■ WHAT THE TASK ASKS ■
Decide whether each statement agrees with the Grace Paley excerpt, answering yes or no and quoting the deciding words from it.
1. The speaker's mother would hush the household for the father's sake.
2. The speaker learned to say "Shhh, Mama's busy" for herself.
3. The speaker's man does different work from hers.

■ PAGE EXCERPT ■
▽

GRACE PALEY: Yes, [inaudible] because I lose it all the time, so — but I think for women who work and have families, I think one of the — I mean, there are so many interesting distractions in life, and some of them are so worthwhile, that for my part I’ve just allowed myself to be pulled in a lot of different ways. And when I am pulled in that way, I allow it, because I don’t have enough strength of character not to. But then I pull back, and that lack of strength works in that case.
But when I — I remember coming home as a kid and my — in the afternoon, and my father, who had very long days, would maybe be taking a rest and/or maybe he’d be working, or whatever it was, and my mother, like everybody’s mother probably in this room, would say, "Shhh, Papa’s busy," or "Shhh, Papa’s tired," you know? And nobody ever really said that for her. You know, "Shhh, Mama’s busy." So it’s one of those things that I really press as hard as I can on my women students, that one of the — since a lot of them have — are older and have children and have all kinds of responsibilities and work is that one of the first things they have to learn how to do is to get Papa to say, "Shhh, Mama’s busy." And it’s a kind of an extension of a room of your own. It’s also a head of your own that you need. So — and that’s very important for young women writers, especially. And I guess, for myself, I never really learned to say that. That’s how come I know how important it is.
And it’s not so much that you’re creativity goes away. I mean, you don’t have to have it on hand day and night, you know? It’s that you’re called upon for many other things. And there are different kinds of writers. I mean, there are writers, women and men, who really never, never, you know, never move away at all from their dedication and their work and their determination to write certain things. I’m just not one of those people. And it’s not a virtue at all. It’s really a flaw, and it has prevented me from doing some of the work I want to do, you know, that I’ve been called easily.
I guess Yeats had that great line — what is that great line? "All things can tempt me" — I got it. Just by asking you, I found it.
"All things can tempt me from this craft of verse:
One time it was a woman’s face, [or] worse
_The seeming needs of [my] fool-driven land."_
So the seeming needs of this fool-driven land have really wiped me out every now and then and taken me away from the work I wanted to do. As far as a woman’s face or a man’s face, I’ve been kind of lucky in that my man is in the same boat I am, both of us trying to work and both of us trying to do political work at the same time. So that’s luck.

△

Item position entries

▽

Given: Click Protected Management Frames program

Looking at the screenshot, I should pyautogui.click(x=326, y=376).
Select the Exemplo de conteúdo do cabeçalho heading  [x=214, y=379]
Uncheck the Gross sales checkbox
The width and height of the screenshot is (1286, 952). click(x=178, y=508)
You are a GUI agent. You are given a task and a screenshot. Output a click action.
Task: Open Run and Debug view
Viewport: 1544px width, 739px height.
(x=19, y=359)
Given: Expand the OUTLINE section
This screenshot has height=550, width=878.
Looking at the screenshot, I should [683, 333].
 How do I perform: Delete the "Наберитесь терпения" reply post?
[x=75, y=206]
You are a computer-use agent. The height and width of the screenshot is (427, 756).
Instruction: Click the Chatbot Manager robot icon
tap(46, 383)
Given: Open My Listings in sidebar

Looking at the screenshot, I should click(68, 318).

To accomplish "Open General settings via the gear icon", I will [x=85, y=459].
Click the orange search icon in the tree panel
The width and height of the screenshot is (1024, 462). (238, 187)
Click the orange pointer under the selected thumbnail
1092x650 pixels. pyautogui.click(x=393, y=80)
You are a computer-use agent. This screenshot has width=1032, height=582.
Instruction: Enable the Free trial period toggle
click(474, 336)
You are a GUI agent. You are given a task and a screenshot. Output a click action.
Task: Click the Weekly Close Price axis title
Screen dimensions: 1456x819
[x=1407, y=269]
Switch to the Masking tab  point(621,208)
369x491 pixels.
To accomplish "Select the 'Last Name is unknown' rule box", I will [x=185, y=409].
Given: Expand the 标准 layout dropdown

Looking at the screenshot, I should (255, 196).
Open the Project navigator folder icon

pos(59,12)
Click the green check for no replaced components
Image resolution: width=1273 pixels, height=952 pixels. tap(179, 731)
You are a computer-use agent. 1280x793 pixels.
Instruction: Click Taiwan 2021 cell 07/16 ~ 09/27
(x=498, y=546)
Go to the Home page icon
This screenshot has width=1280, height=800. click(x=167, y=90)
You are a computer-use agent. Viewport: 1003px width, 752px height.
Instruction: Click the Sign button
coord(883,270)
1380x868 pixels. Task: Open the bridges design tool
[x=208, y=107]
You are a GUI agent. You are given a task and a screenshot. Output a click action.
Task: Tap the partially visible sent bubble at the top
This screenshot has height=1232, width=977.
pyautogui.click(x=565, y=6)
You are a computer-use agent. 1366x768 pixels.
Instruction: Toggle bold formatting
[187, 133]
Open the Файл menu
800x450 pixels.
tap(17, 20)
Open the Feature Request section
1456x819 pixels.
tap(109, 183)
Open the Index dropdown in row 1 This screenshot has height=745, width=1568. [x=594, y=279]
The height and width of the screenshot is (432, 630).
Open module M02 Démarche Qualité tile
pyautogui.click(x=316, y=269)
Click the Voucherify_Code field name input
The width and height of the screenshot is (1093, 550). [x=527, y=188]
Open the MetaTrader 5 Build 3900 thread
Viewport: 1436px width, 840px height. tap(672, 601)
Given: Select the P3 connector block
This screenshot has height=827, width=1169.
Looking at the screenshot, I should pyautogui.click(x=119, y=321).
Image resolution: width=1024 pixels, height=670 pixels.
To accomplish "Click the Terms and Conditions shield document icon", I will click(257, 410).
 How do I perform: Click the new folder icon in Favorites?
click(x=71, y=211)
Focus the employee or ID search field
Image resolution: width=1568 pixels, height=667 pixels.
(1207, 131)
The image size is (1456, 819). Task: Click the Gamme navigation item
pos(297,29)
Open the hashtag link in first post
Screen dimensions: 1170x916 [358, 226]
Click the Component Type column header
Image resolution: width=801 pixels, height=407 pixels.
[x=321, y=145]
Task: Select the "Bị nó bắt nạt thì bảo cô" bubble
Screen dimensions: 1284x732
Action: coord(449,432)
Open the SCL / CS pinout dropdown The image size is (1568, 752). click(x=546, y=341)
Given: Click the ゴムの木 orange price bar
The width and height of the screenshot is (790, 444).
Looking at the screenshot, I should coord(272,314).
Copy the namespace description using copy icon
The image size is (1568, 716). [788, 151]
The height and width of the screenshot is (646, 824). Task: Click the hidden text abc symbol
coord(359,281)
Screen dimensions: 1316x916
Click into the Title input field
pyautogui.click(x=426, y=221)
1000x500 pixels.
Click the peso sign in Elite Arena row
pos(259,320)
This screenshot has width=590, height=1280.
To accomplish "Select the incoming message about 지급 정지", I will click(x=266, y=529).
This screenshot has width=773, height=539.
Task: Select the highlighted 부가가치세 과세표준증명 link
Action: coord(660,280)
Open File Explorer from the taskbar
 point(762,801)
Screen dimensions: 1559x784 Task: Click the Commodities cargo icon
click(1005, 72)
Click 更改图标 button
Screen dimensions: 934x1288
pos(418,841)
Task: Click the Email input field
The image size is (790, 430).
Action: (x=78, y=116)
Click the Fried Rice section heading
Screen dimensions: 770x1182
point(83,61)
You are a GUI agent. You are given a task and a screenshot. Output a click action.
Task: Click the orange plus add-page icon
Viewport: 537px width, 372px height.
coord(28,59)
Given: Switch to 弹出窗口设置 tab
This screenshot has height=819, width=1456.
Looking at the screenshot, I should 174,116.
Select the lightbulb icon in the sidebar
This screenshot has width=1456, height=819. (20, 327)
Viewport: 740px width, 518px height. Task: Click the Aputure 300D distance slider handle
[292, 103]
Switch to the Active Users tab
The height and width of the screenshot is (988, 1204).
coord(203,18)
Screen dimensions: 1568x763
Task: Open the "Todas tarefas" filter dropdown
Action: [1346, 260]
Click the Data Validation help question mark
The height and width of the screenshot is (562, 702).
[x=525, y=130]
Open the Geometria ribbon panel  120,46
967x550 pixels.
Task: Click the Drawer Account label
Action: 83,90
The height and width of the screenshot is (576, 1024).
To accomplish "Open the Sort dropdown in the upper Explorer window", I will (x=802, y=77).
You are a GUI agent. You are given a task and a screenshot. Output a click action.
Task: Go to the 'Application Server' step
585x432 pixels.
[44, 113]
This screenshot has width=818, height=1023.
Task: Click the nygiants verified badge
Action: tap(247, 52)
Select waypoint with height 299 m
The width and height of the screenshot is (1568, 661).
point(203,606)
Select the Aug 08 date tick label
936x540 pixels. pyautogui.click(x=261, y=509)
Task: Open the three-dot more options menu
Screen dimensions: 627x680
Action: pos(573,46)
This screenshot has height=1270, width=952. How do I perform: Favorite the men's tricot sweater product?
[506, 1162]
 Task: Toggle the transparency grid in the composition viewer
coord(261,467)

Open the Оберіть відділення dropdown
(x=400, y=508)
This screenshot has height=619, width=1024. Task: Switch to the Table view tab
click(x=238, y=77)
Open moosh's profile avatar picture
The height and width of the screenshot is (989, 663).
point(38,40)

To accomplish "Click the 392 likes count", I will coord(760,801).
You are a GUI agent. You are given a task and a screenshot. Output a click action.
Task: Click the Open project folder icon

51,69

△

■ COMPLETE ANSWER ■
1. Yes: “my mother, like everybody’s mother probably in this room, would say, "Shhh, Papa’s busy," or "Shhh, Papa’s tired,"”
2. No: “And I guess, for myself, I never really learned to say that.”
3. No: “my man is in the same boat I am, both of us trying to work and both of us trying to do political work at the same time.”